━━━━━ DATA EXTRACT ━━━━━

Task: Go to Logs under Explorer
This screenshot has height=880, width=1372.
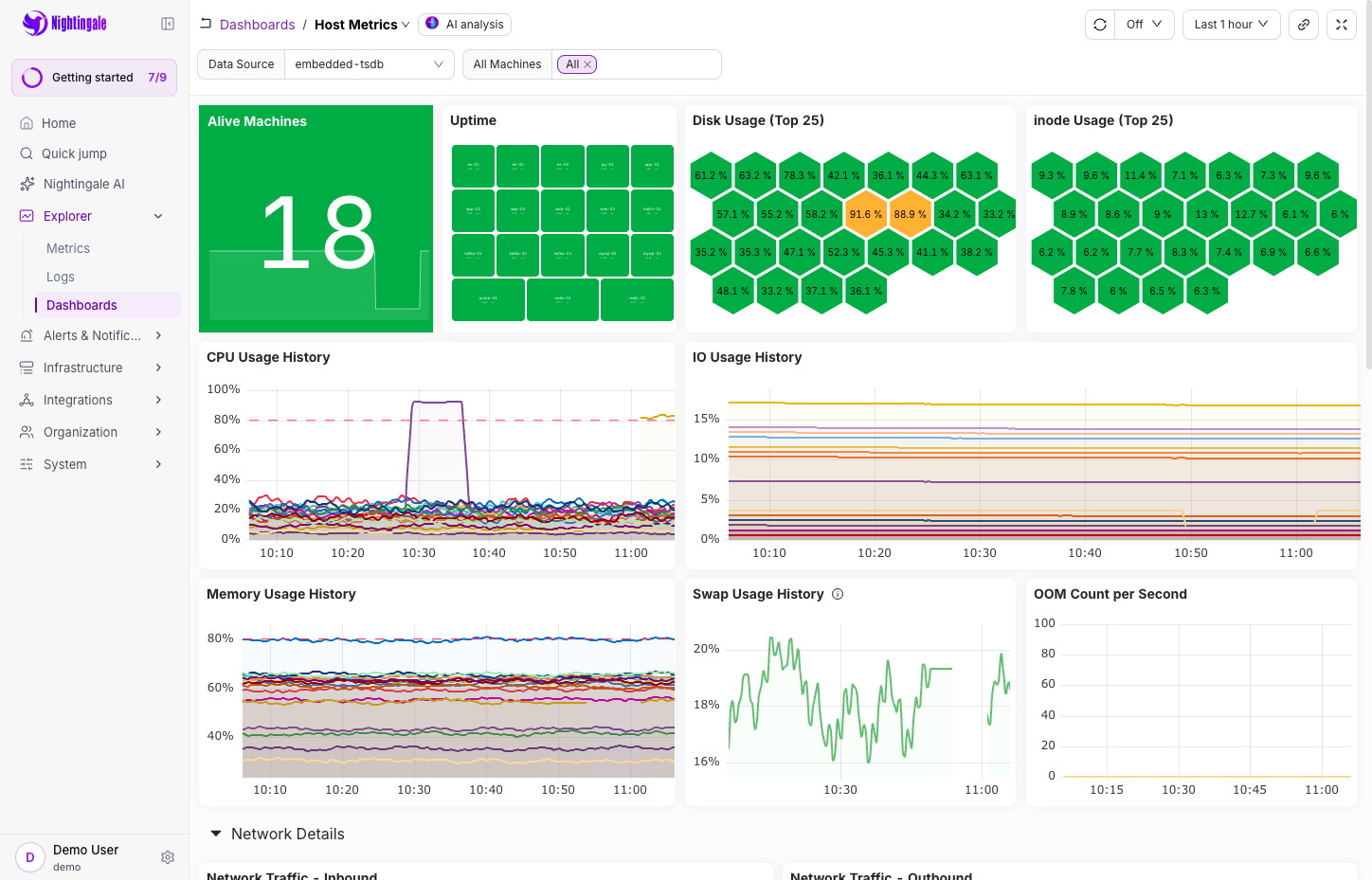Action: [61, 277]
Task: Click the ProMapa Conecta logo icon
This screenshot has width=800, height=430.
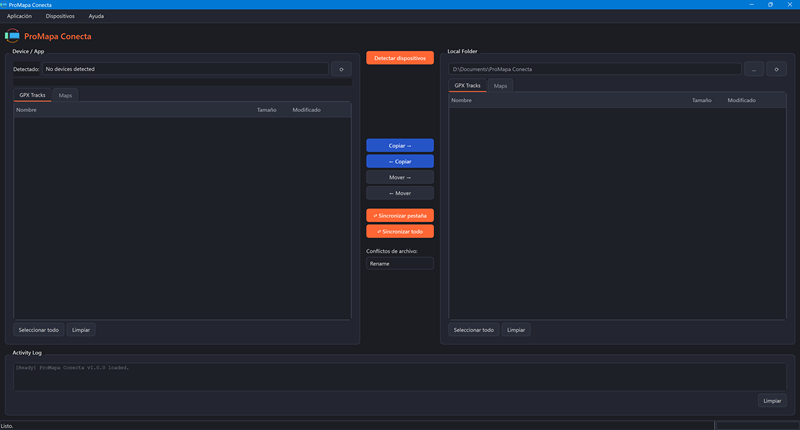Action: click(12, 36)
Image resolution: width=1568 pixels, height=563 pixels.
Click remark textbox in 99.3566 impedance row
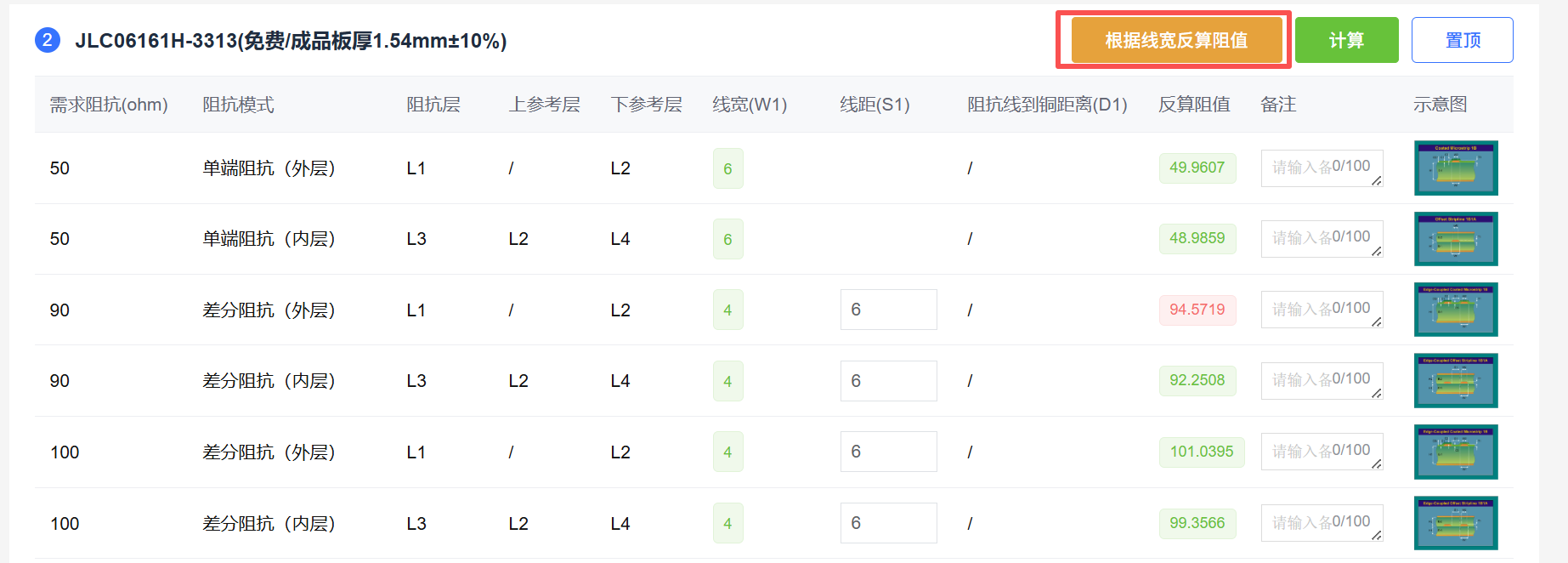[1321, 523]
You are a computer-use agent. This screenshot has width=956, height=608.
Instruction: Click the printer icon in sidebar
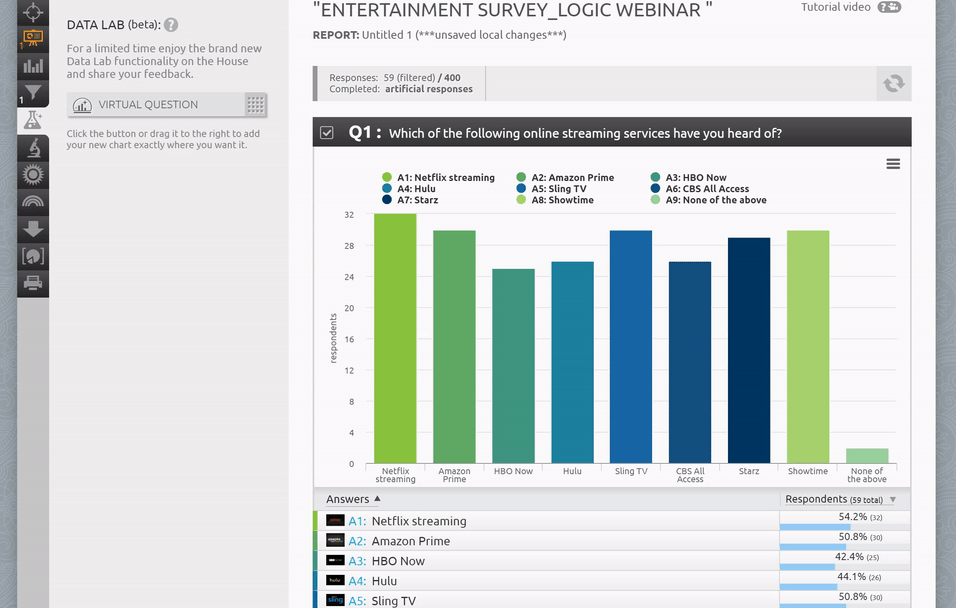[33, 283]
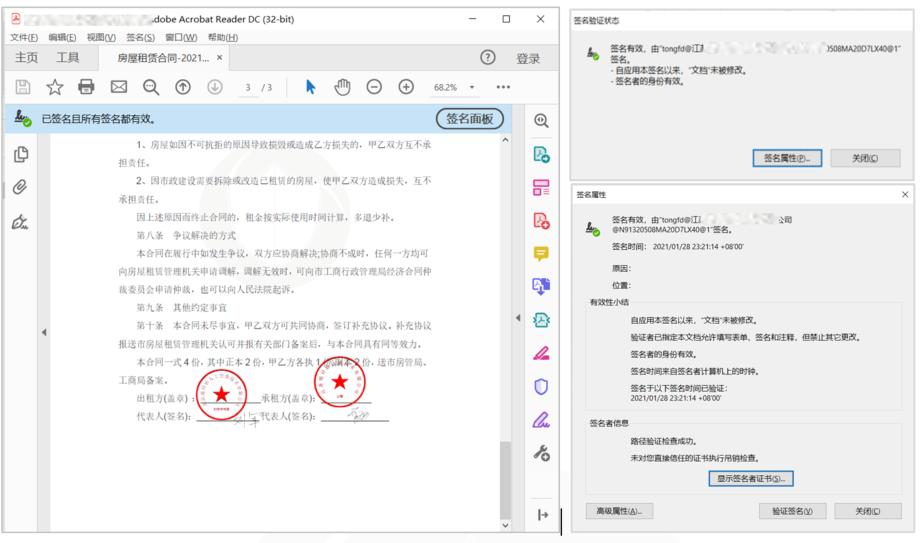Viewport: 921px width, 543px height.
Task: Open the Protect shield tool
Action: pyautogui.click(x=542, y=386)
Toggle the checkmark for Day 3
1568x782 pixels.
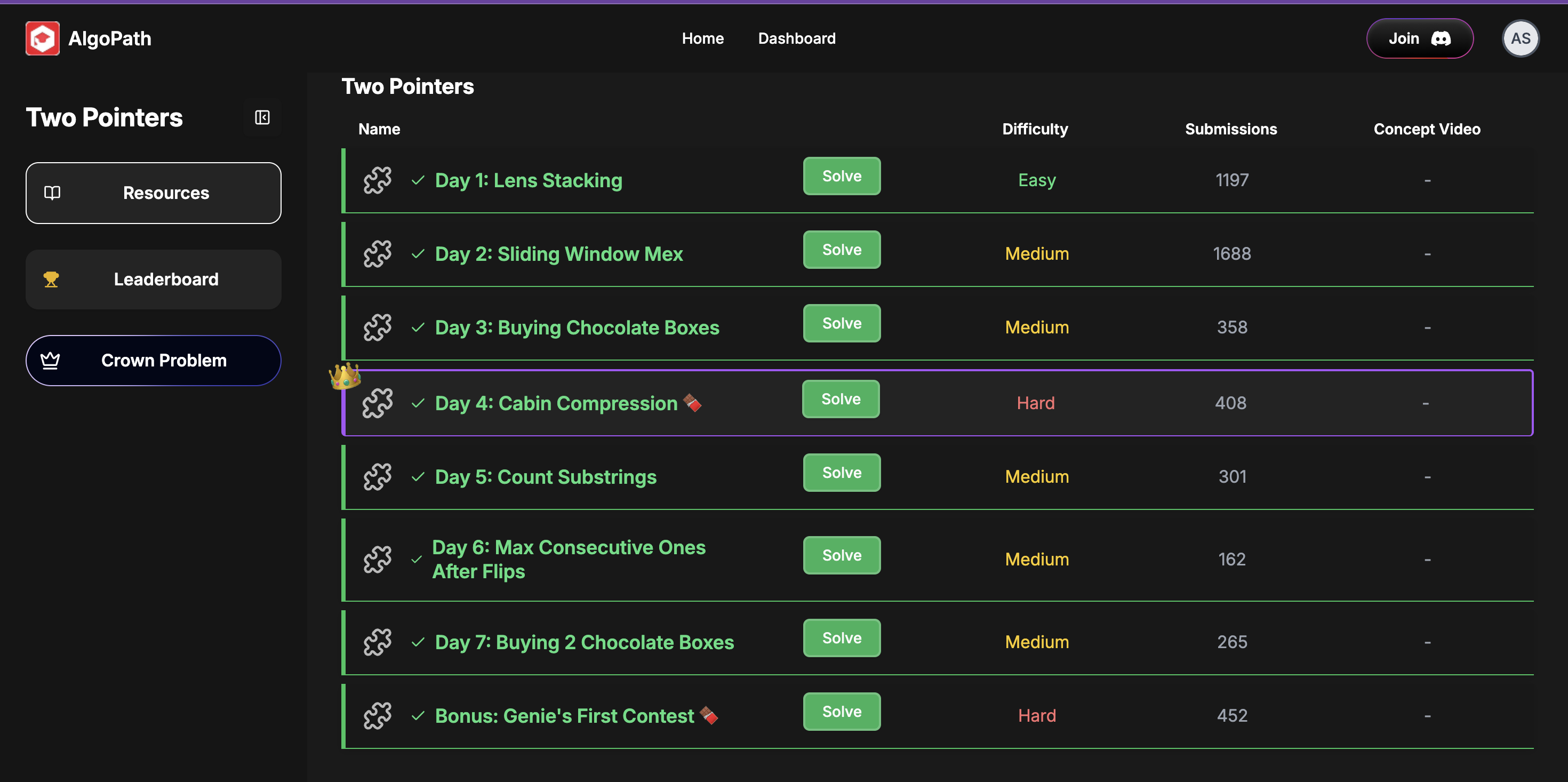click(x=418, y=328)

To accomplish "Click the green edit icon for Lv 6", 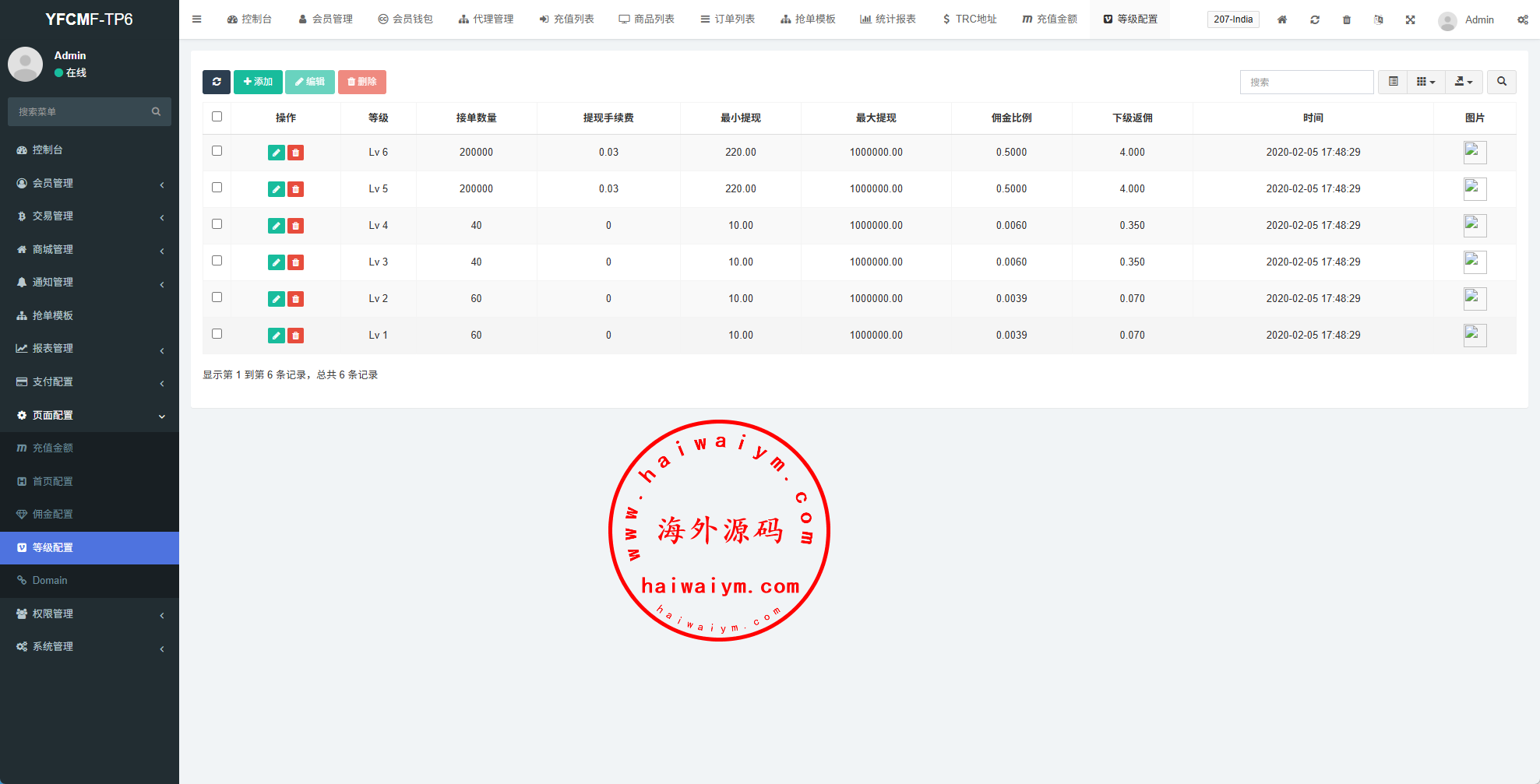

━━━━━

■ WORK REQUIRED: The lines from the one that contains "Task: Click the ProMapa Conecta logo icon" through the end of the data, repeated exactly and with no pictures, make up the whole answer.

■ PROBLEM SOLUTION:
Task: Click the ProMapa Conecta logo icon
This screenshot has width=800, height=430.
Action: click(12, 36)
Image resolution: width=1568 pixels, height=563 pixels.
Click remark textbox in 99.3566 impedance row
[1321, 523]
You are a computer-use agent. This screenshot has width=956, height=608.
Instruction: Click the printer icon in sidebar
[33, 283]
Viewport: 921px width, 543px height.
Task: Open the Protect shield tool
Action: pyautogui.click(x=542, y=386)
Toggle the checkmark for Day 3
1568x782 pixels.
click(x=418, y=328)

To accomplish "Click the green edit icon for Lv 6", 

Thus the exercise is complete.